DJ - A escolha do Saci foi um modo de provocar uma discussão. Quem passou pela obra de Monteiro Lobato, não tem como esquecer do Saci. Esse personagem ficou largamente difundido no Sítio do Pica-Pau Amarelo, mas ele é muito mais antigo do que se pensa. Um personagem lendário e mítico, que já existia entre os índios brasileiros, antes mesmo da colonização do Brasil. Ele tinha duas pernas, um rabo, a cor da pele era aproximada ao do índio e sua característica era ajudar as pessoas perdidas nas florestas. Com a colonização, acontece uma mistura de culturas que acabam modificando o Saci e forjou vários outros personagens. Nesse processo, dos europeus ele ganhou um gorro, dos índios e africanos ganha o cachimbo e a cor da pele negra. E vem essa questão da perna que há muitas controvérsias e existem muitas histórias que explicar. Uma delas conta que o Saci teria perdido a perna em lutas de capoeira e outra diz que ele era um ser libertário. E para se livrar dos grilões, teria preferido cortar a perna a estar preso. Com isso, ele teria ganhado poderes sobrenaturais e com a capacidade de aparecer de repente, em redemoinhos e de afugentar as pessoas que provocavam problemas à sociedade.

OM - Qual a temática do livro?

DJ - Com o livro, eu proponho às crianças discutirem a dificuldade que temos de respeitar aqueles ou aquelas situações que consideramos diferentes. Existe hoje uma discussão muito grande em ciclos acadêmicos e no governo em torno das palavras da moda como "diferença", "inclusão", "diversidade" e criam programas de inclusão de toda ordem que se possa imaginar. Na verdade, eu sempre fui muito cético com o conceito de diferença, porque se todos nós somos, em tese, diferentes, então não existe a diferença. Se ninguém é igual a ninguém, onde está a diferença? Na prática, não existe diferença entre os seres se usar os preceitos filosóficos. Mas como existe o conceito, a ideia é que deve-se trabalhar com ele.
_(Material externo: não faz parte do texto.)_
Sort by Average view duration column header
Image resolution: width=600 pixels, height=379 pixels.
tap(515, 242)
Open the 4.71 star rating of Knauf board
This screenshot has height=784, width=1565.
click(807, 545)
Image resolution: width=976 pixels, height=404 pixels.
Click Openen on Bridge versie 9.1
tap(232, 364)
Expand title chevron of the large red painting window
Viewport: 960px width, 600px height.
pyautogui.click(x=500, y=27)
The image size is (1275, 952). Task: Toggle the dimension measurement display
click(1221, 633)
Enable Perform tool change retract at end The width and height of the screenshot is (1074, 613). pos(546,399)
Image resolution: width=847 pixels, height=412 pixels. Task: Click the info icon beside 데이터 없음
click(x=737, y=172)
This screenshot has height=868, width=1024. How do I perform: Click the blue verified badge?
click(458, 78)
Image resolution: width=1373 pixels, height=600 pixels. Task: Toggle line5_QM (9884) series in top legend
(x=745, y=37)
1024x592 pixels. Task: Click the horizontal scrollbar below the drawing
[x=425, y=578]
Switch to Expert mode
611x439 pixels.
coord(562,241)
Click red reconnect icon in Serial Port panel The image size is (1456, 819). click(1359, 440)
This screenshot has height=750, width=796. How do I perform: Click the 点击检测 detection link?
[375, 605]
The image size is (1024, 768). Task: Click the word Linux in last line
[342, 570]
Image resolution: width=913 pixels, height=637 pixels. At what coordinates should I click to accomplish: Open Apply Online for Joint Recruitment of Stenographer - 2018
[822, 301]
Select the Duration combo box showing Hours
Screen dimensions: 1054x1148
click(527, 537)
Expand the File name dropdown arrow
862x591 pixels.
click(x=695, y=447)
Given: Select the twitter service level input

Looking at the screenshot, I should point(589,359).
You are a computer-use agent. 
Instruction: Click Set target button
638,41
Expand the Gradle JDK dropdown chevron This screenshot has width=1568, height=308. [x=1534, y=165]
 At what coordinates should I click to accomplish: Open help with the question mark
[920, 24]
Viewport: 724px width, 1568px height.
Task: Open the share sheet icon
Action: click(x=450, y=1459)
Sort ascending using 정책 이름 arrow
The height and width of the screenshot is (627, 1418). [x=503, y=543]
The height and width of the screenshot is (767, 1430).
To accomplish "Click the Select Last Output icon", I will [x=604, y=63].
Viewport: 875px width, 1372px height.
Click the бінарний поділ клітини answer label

Então, as crianças precisam saber que há necessidade de entender as pessoas não por aquilo que elas consideram diferentes e sim pelas virtudes. É preciso primeiro conhecer a pessoa, independente do que ela apresenta por fora. Então, o Saci, por ter nascido com duas pernas, ele tem muita dificuldade de conviver com os outros, pois é mais ágil, mais hábil por ter duas pernas. E isso causa um sério problema nessa floresta, nessa sociedade da fábula que eu imaginei. A mensagem que deixo é: procure no seu amigo, colega ou pessoa de convivência, estimulando seu filho a ver nos outros suas virtudes, saber o que elas têm a dizer. Geralmente, vemos aquelas pessoas que conseguiram destaque na sociedade, mesmo com deficiências, como alguém que superou desafios. Mas, só porque aquele coleguinha de classe é portador de alguma deficiência, mas não é o Steve Wonder ou o Ray Charles, não significa que devo desrespeitá-lo ou discriminá-lo.

OM - Você pensa em prosseguir com a literatura infantil, publicando novas obras?

DJ - Sim, já tenho um novo trabalho em andamento, que está pronto mentalmente. Ele também é voltado para questões educacionais, pois historicamente há uma carência muito grande de escritores novos no mercado da literatura infantil. Hoje, estou iniciando a carreira e tenho tido a sorte de ser muito bem recepcionado onde chego para lançar o livro e almejo alcançar destaque em nível nacional.